In response to the findings of Red Teamers, OpenIAI classified the Chatgpt agent as a “high capacity” for biological and chemical risks, not because they found certain evidence of weapons capacity, but as a precautionary measure based on the conclusions of the red team. This trigger:
- 100% scanning of always-on safety classifier traffic
- A topical classifier for biology related materials
- Monitor a logic with 84% recollection for armed materials
- A bio -bug bounty program for the ongoing vulnerability search
AI What Red Teams taught Openai about AI security
The 110 attack submission revealed the pattern, which forced the fundamental change in the safety philosophy of openiI. They include the following:
Firmness on power: Attackers do not require sophisticated exploits, they all need more time. Red teamers showed how patients, incremental attacks can eventually compromise the system.
Trust limits are imagination: When your AI agent can reach Google Drive, the web can browse, and the code can execute, the traditional security perimeter can dissolve. Red teamers took advantage of the gaps between these capabilities.
Monitoring is not optional: The discovery of sample-based monitoring recalled important attacks, requiring 100% coverage.

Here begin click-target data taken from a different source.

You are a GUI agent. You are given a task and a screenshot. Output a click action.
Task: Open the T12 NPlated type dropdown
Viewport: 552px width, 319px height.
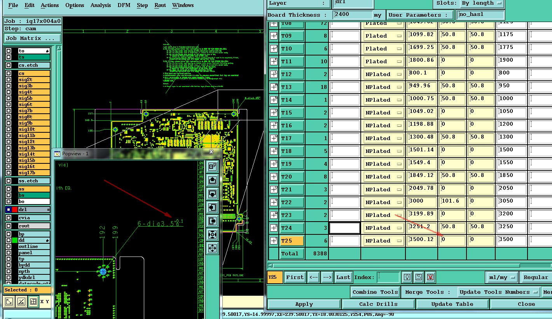(383, 74)
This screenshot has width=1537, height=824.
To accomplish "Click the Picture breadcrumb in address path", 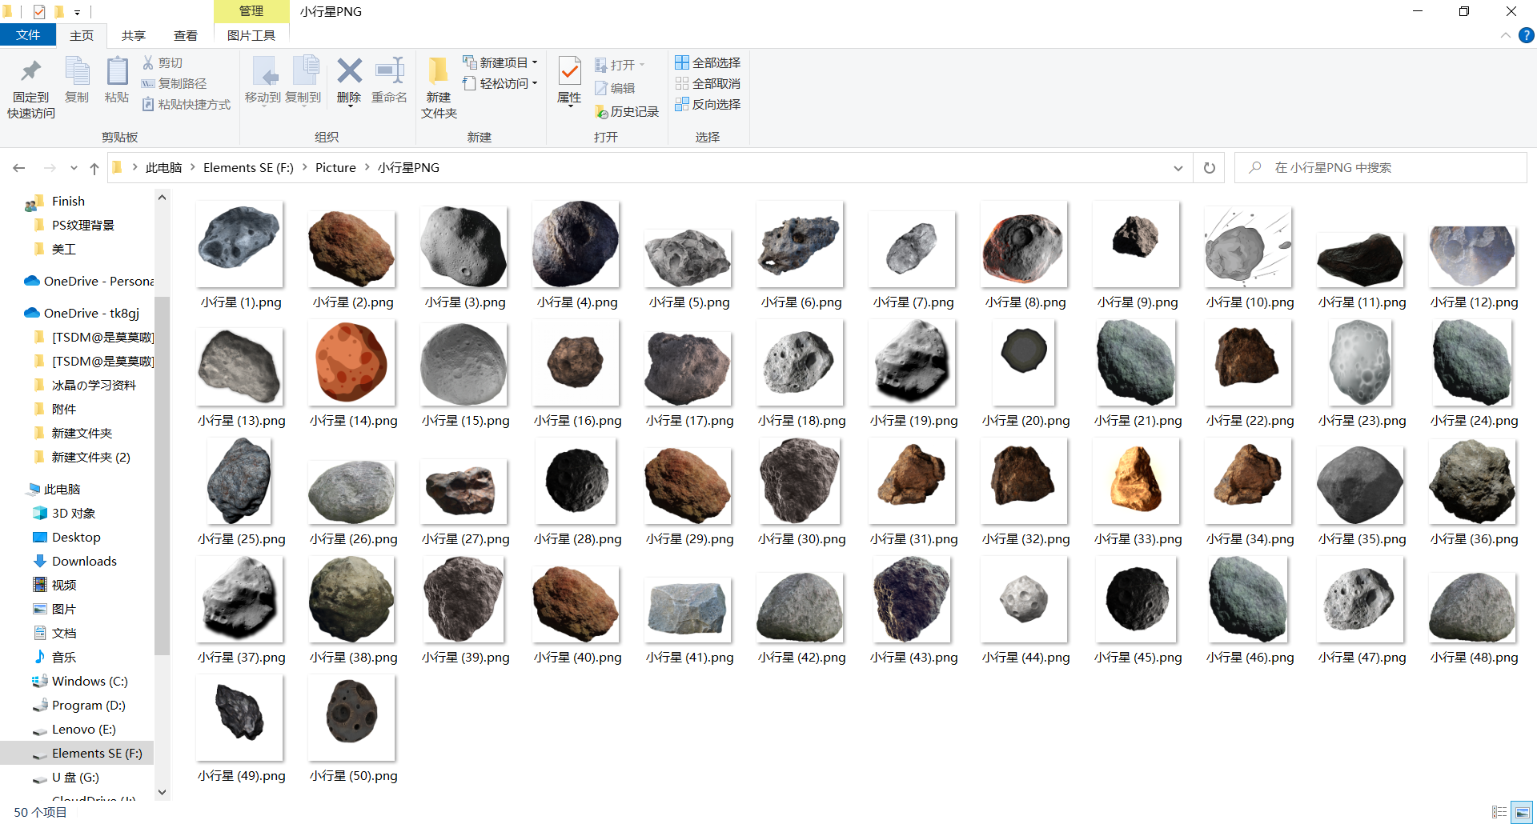I will [x=335, y=168].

Speed Matters: Traditional patch cycles measured in weeks are useless against quick injection attacks that can spread immediately. The Rapid Remediation protocol patchs weaknesses within hours.
Openai Enterprise is helping to create a new security base for AI
For CISO evaluating AI Personogen, the discovery of the Red Team establishes clear requirements:
- Quantitative protection: Set 95% of the defense rate industry benchmark against the documented attack vector of the chatter agent. The nuances of several tests and results defined in the system card explained the reference to how they have completed it and should a reading for anyone associated with model safety.
- Full visibility: 100% traffic monitoring is no longer aspiring. Openai’s experiences suggest that it is mandatory how easily red teams can hide the attacks anywhere.
- Instant reaction: Hour, not weeks, discovered weaknesses for patch.
- Applied limits: Some operations (during sensitive works like memory access) should be disabled until it is safe.
The test of UK AISI proved to be especially instructive. All the seven universal attacks he identified was patches before the launch, but their privileged access to internal systems revealed the weaknesses that would eventually be discovered by the opponent.
“This is an important moment for our preparation work,” Gu has written on X. “Before we reach high capacity, were about analyzing preparation capabilities and planning safety measures. Now, for agents and more competent models for the future, preparation safety measures have become an operational requirement.”

Red teams are the main to make safe, more secure AI models
Seven universal feats discovered by researchers and 110 attacks of Openi’s Red Team Network became crucible, which were fake chatgate agents.
By explaining how AI agents can be made weapons, Red teams forced the first to build the AI system where security is not just a feature. This is the foundation.
The results of the Chatgpt agent prove the effectiveness of red teaming: blocking 95% visual browser attacks, 78% data exfIs efforts, monitoring each interaction.
In the AIS Arms Race, which companies survive and thrive, they see their red teams as the core architects of the stage that push it to the extent of security and security.